* Exercise objective: Swap "screenshot" for "image" throughout the listing below and write all of its lines out again with nothing else changed. Leave the pictures out.
- - - -
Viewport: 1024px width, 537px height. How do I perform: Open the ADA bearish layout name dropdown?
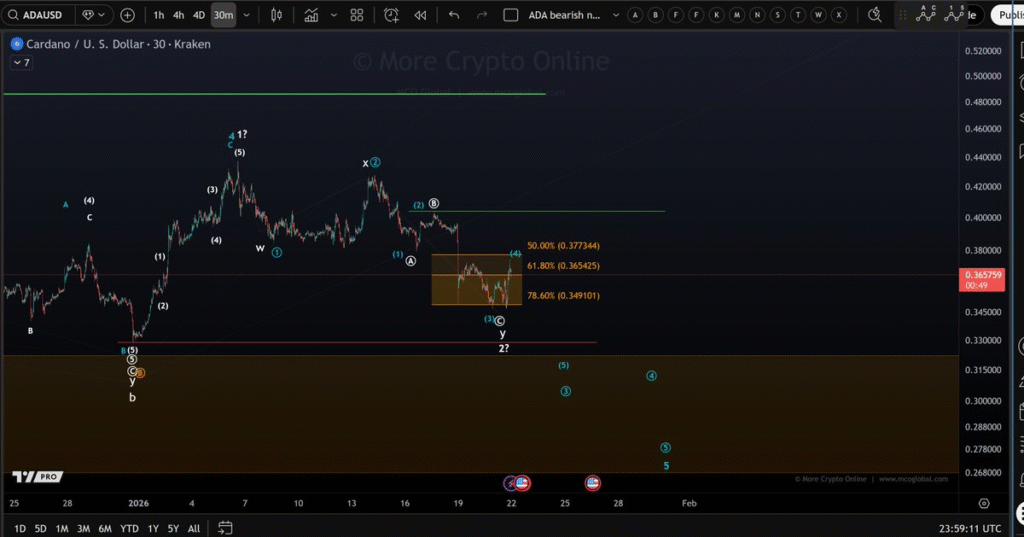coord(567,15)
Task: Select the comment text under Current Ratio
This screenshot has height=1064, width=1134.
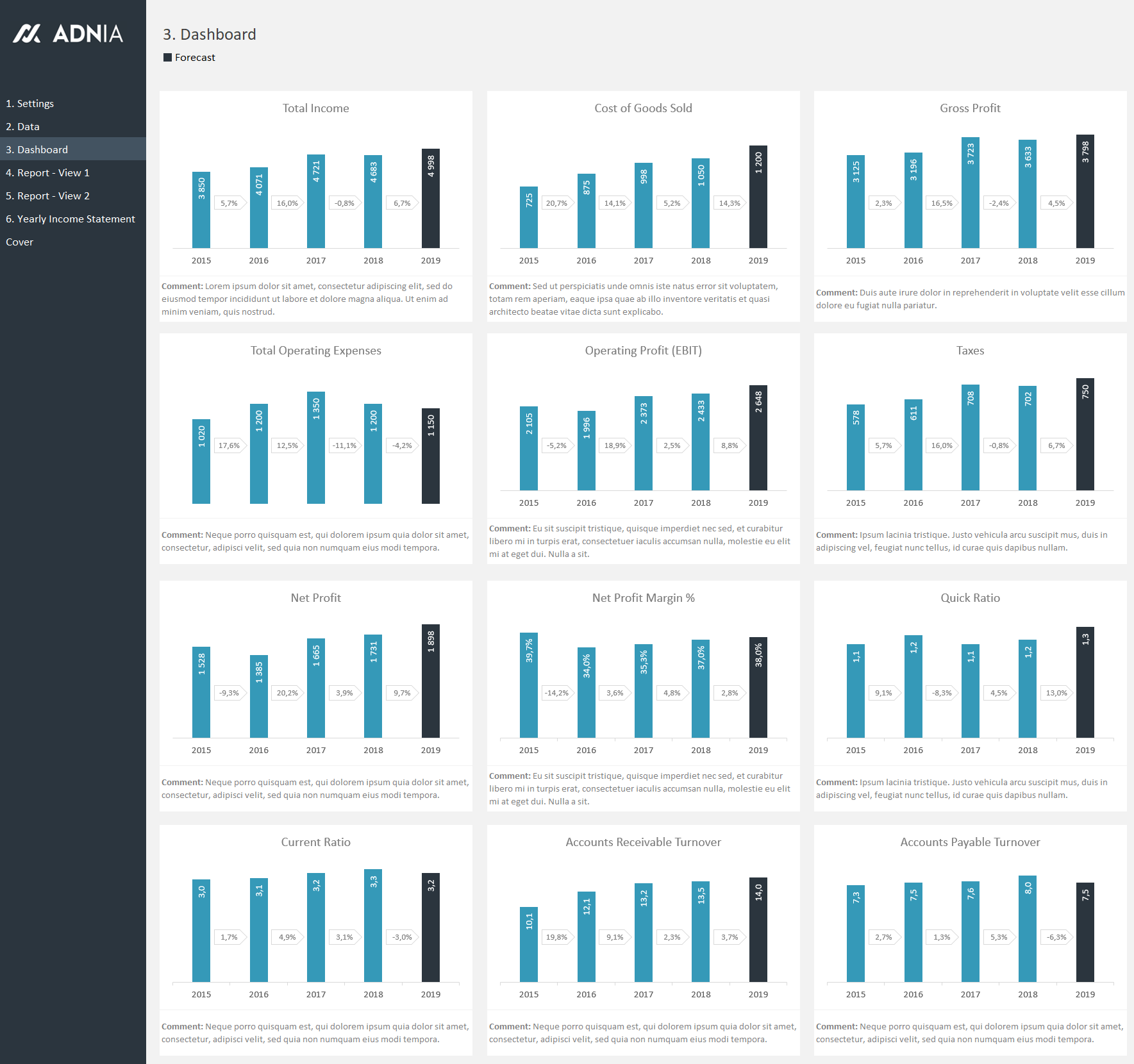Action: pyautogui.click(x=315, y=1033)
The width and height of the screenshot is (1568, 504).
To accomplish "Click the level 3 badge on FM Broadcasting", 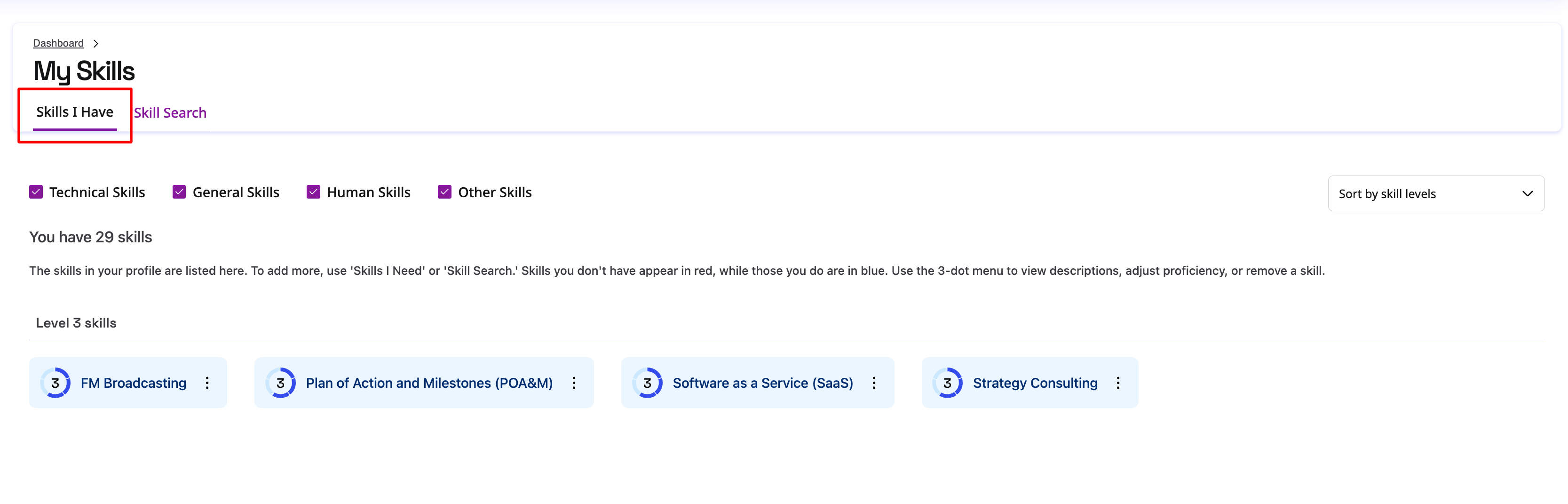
- - - -
* Response to this task:
Viewport: 1024px width, 537px height. How do I perform: Open the ADA bearish layout name dropdown?
coord(567,15)
Task: Select the comment text under Current Ratio
This image has height=1064, width=1134.
Action: pyautogui.click(x=315, y=1033)
The width and height of the image is (1568, 504).
To accomplish "Click the level 3 badge on FM Broadcasting", 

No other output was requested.